To recap and describe a bit of history, the China market had been effectively closed for decades with joint ventures to build cars between the larger US and European marques and local companies. I remember seeing what I thought was a Jeep Cherokee XJ when I first went to the mainland in 1997, in fact it was a BJ2021 by the Beijing Jeep Corporation, a joint venture between BAIC and American Motors Corporation (prior to their acquisition by Chrysler).
Once China had figured out how all the components fitted together, they started to design their own cars with external influences and local requirements. In effect, the market in China was where the US and European market was a century earlier and in a similar position where a primary fuel source was beginning to become dominant. Initially it was oil based fuels, thanks in part to lobbying of governments with regards to taxation and so the vegetable based fuels, steam and electric power dropped by the wayside. Today, it is the return of electric power that is expected to be the dominant future fuel and China has stepped in with both feet.

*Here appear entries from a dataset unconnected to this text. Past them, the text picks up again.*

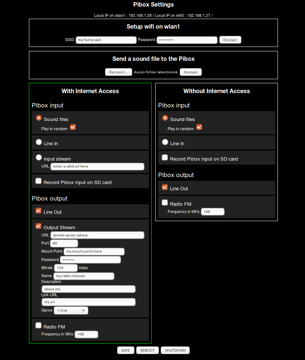Click the Bitrate field showing 128
The height and width of the screenshot is (360, 305).
(x=66, y=268)
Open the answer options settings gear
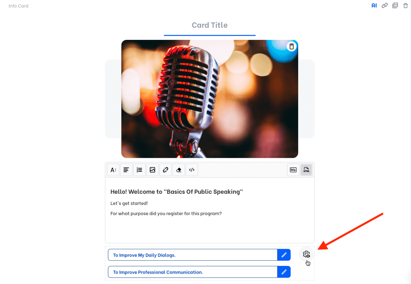The image size is (411, 284). point(306,254)
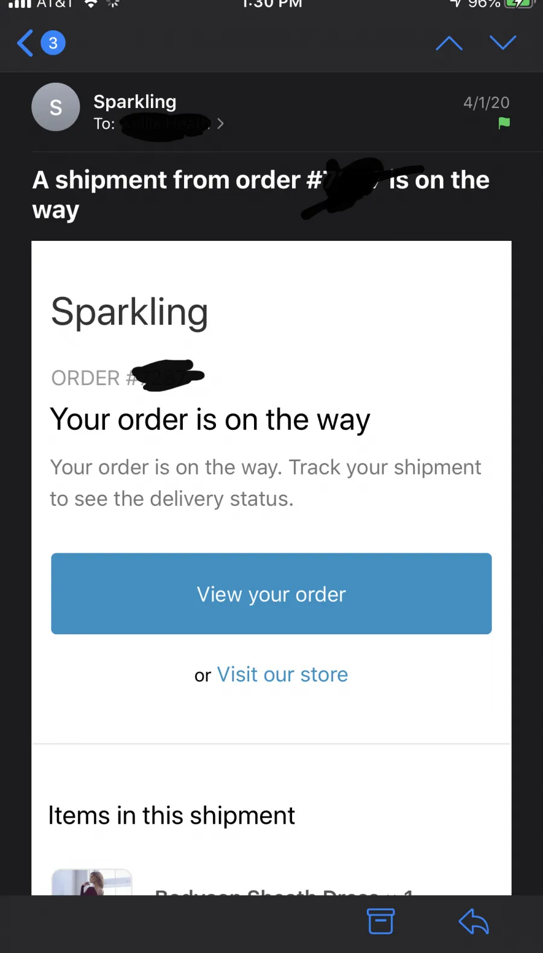Tap the battery indicator in status bar
This screenshot has width=543, height=953.
(x=519, y=4)
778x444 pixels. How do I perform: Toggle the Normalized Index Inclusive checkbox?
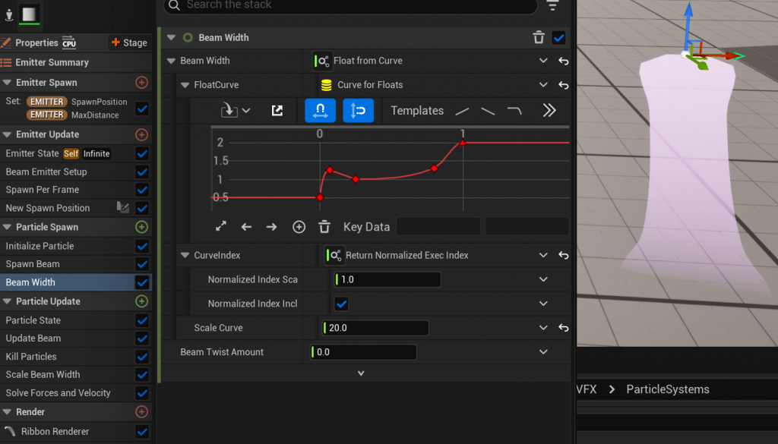pyautogui.click(x=342, y=304)
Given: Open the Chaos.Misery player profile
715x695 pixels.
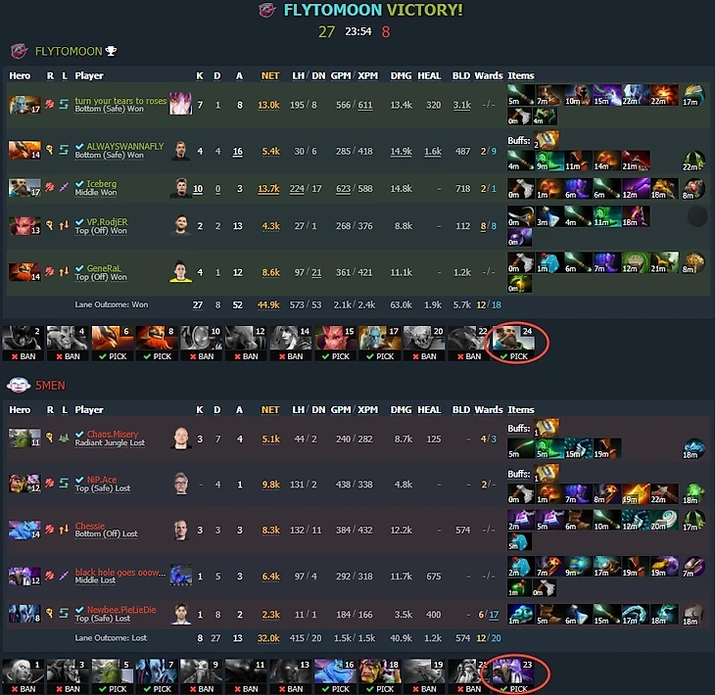Looking at the screenshot, I should point(113,434).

Like the late 1990s in technology, there are many small players all competing for a share of the consumers wallet. The bigger players like Geely, BAIC and SAIC have agreements with other larger manufacturers to produce a mix of cars, hedging their bets or simply generating revenues to build the new vehicles. There are many others ranging in size from BYD, Byton, NIO, Xpeng and WM Motors who are focusing more on electric vehicles. Then there are companies like Faraday Future, founded in the US by a Chinese national, who are about to start production and sales.
Recently Motoring Weekly wrote an article about BYD and Tesla with their expansion plans and new factories being built – Tesla want to get in to the China market by assembling cars locally. China is a massive market with over 700,000 electric vehicle units sold last year and that was expected to rise to well over one million very quickly. China’s economy and the wealth of the citizens is fuelling this market.

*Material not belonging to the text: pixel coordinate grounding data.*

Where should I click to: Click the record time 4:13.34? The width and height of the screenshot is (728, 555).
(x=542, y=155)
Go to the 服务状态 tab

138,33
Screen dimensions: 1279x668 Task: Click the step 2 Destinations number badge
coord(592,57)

Unfortunately that fuelling of the market is also bringing in some rogue operators who are restructuring old companies to make them look like a technology company so that they could benefit from investment that ultimately turns into a fraud. All electric car companies need vast investment to kick start them – factories are expensive and so too are the components if they cannot be bought in bulk. An example of this is Tesla: they committed to buying components at a price/volume rate that made the Model 3 more expensive to produce than it should have been as production continued. Had they bought lower volumes initially, they would not have been tied to a higher price.
Like many other countries, the Chinese government decided to provided subsidies to encourage people to buy electric cars. They were under pressure to clean up the environment – I well remember staying in a hotel in Beijing and not seeing the building next door due to smog! Subsidies do two things: firstly they encourage people to buy the product that the subsidy is helping and secondly, it can help an unscrupulous government official or vendor to rort the system. Both have happened in China, although the former has been more positive!

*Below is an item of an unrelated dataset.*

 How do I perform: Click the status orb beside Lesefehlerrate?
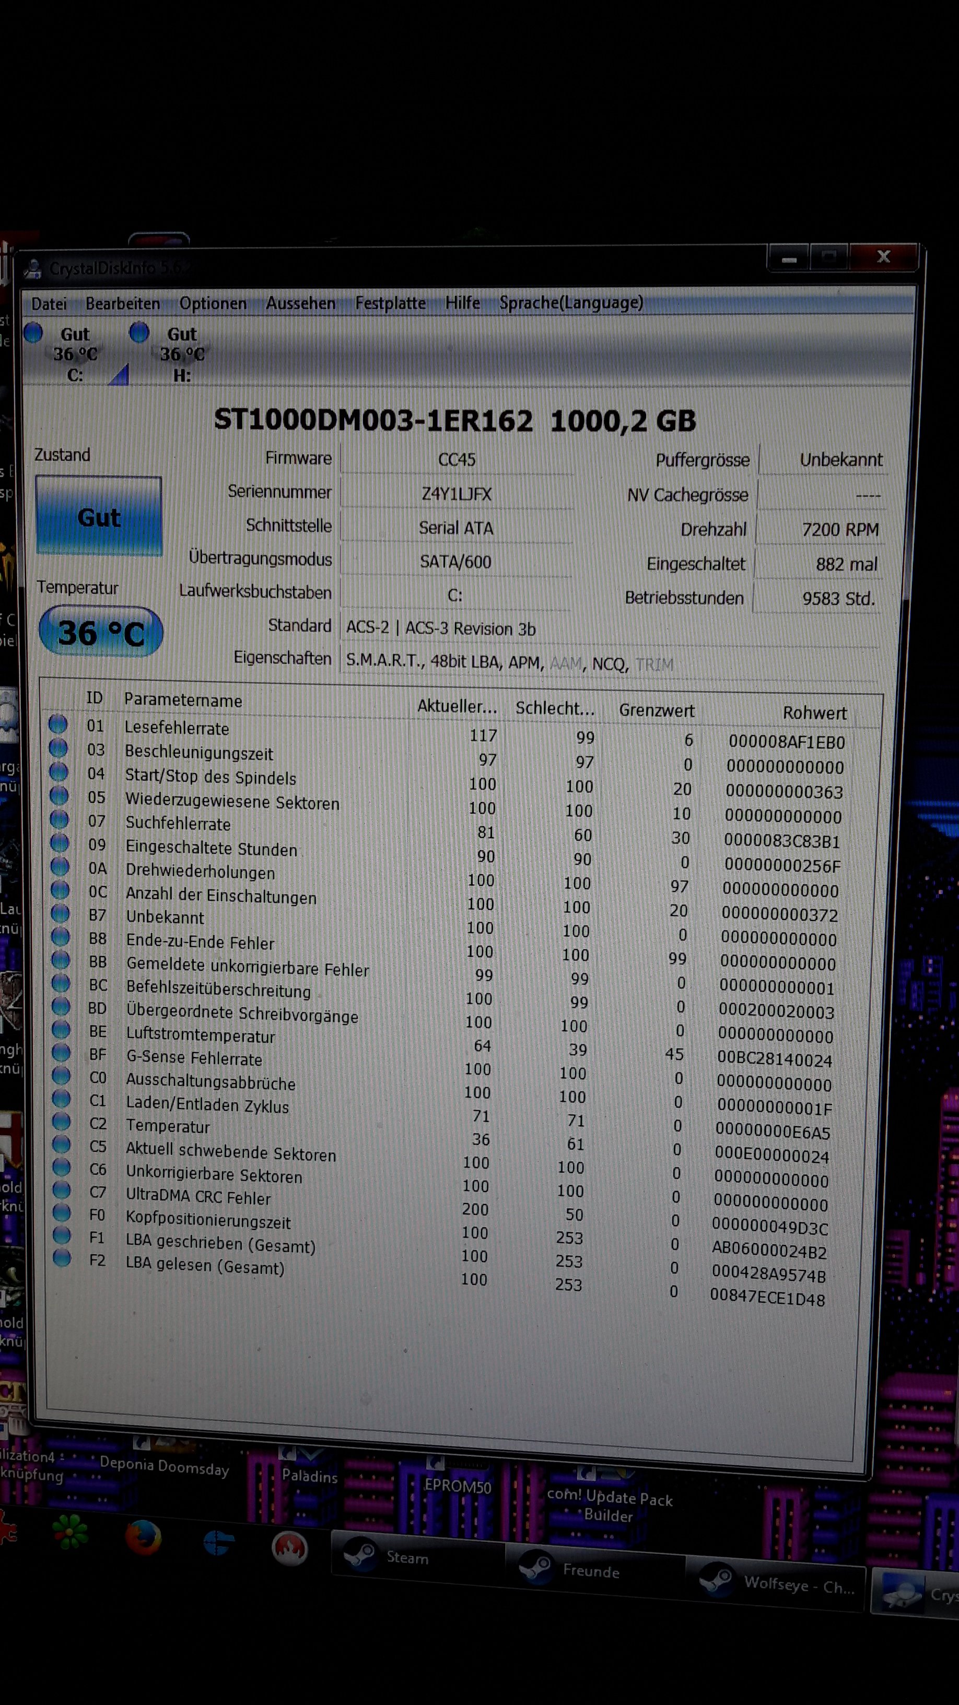pyautogui.click(x=58, y=724)
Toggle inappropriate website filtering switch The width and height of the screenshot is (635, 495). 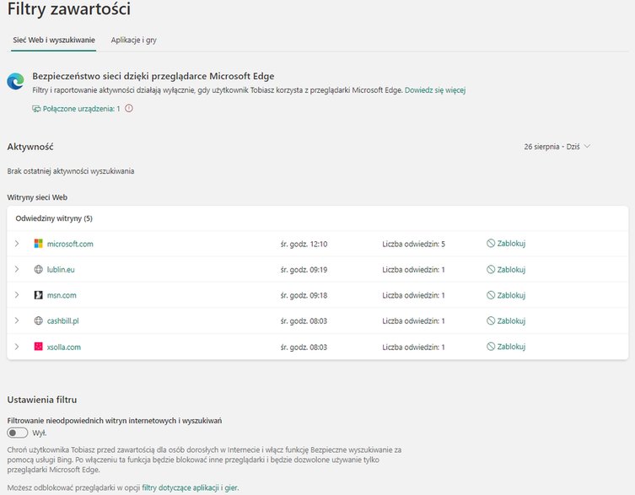pos(18,433)
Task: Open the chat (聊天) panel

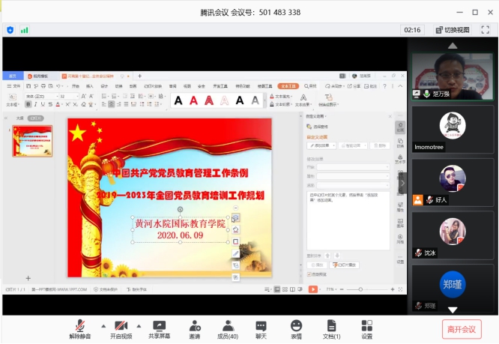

Like the Federal Tax Credits in the US, the China subsidies start to drop off over time and has probably helped the massive increase in sales, however there were incidents where some manufacturers inflated sales figures to gain more government funding. With the subsidies now reducing, it seems that the market has stabilised and the pricing of each vehicle will not affect ongoing sales.
Some reports suggested that the EV market in China was a bubble that would burst. I’m not so sure, for a number of reasons. Firstly the market valuations of the companies are not overheating like they were in the tech market in the early 2000s. All the players have tangible and physical product unlike the tech market where there were high valuations on companies who had no real business structure or revenue streams.
Secondly, China is a global player in the automotive market and supplies batteries and other components as well as full vehicles. Chinese buyers want the latest technology and they are keen to buy local products. The market is working as it should be. Finally, I think that some of the smaller Chinese manufacturers will cut deals with US and European manufacturers to supply cars or components to allow them to compete in the their home markets providing another revenue stream.
The age of China being an automotive backwater has long gone – we need to expect more vehicles to be exported out of China and for the older manufacturing groups to be under pressure, possibly even being bought by one of the upcoming eastern challengers.